10.06.2001

M@TRIX FORUM

Bildquelle: PhotoDisc

Digitales Fernsehen wird terrestrisch

Das analoge Fernsehzeitalter hat ein Ablaufdatum bekommen. Geht es nach der Beschlussfassung der deutschen Bundesregierung, so soll die analoge Verbreitung des terrestrischen Fernsehens durch die digitale Übertragung bis zum Jahr 2010 ersetzt sein.

In Finnland, Großbritannien, Schweden und Spanien sind Teile des DVB-T Netzes bereits im Regelbetrieb.

DVB-T (terrestrisch)

"Digital Video Broadcasting" ist ein Standard für die digitale Fernsehübertragung. DVB beruht hauptsächlich auf den Technologien MPEG-2 komprimierte Video-Codierung und den MPEG Layer II komprimierte Audio-Codierung. Für einen digitalen "Free to Air" Betrieb müßten die analogen Sendeanlagen mit DVB-T Sendegeräten ausgestattet werden. Die Datenübertragung bei DVB-T beträgt nach Angaben von Karl Fischer, Leiter der Sendetechnik im ORF, zwischen 5 und 31 MBit/s. Bei einer sicheren Übertragungsrate von 16 MBit/s wären auf einer Frequenzkette vier Fernsehprogramme zu übertragen, so Fischer.

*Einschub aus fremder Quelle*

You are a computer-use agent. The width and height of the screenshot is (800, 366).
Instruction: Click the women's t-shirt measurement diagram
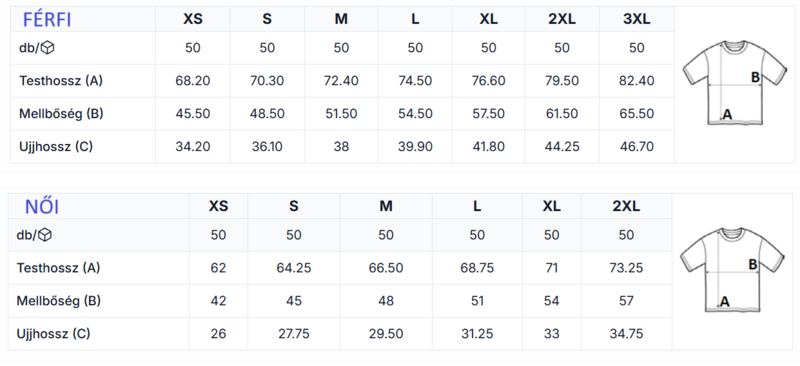click(732, 270)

Noch-analoge Insel Österreich

In Österreich sind zur Zeit drei nationale Frequenzkette möglich. Zwei davon werden mit ORF1 und ORF 2 bespielt. Dass die dritte Frequenzkette nicht für "digitales Fernsehen" genützt wird, hat der Ministerrat Ende Mai beschlossen.

Um eine Handlungsanleitung für die weitere Vorgehensweise der Bundesregierung zu erarbeiten, soll die "Digitale Plattform Austria" eingerichtet werden.